[Stored records]
-- Opening Marker --

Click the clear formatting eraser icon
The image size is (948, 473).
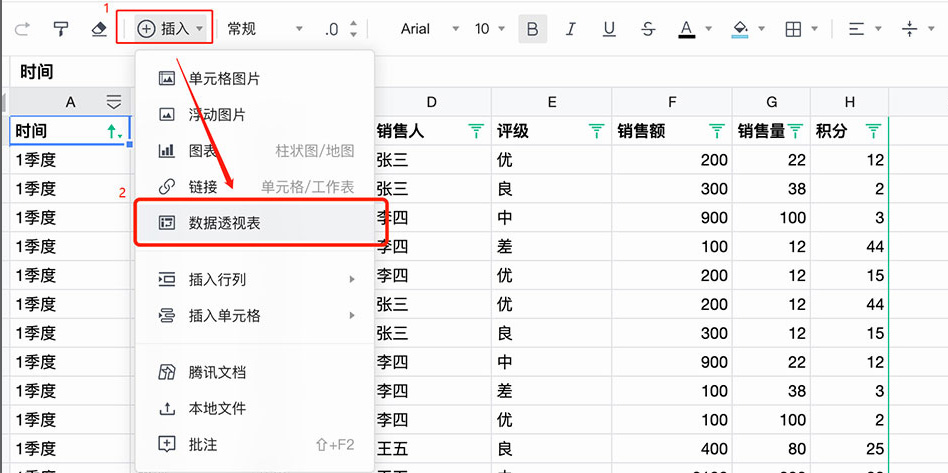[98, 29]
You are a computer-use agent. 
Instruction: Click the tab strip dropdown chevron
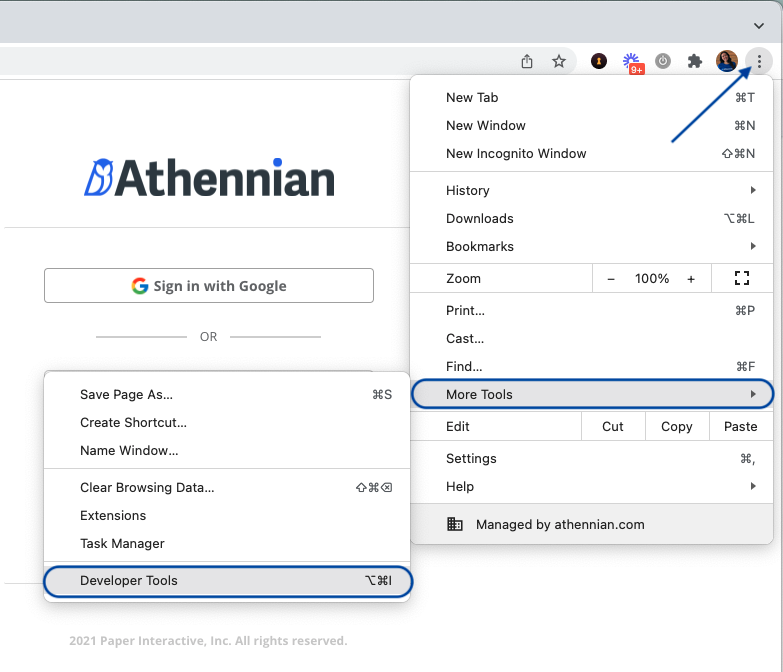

-- Closing Marker --

* [WHAT TO PRODUCE]:
Restate each line of the records exactly; pictures do not belong in the copy.

* [TASK RESPONSE]:
Click the clear formatting eraser icon
The image size is (948, 473).
[98, 29]
You are a computer-use agent. 
Instruction: Click the tab strip dropdown chevron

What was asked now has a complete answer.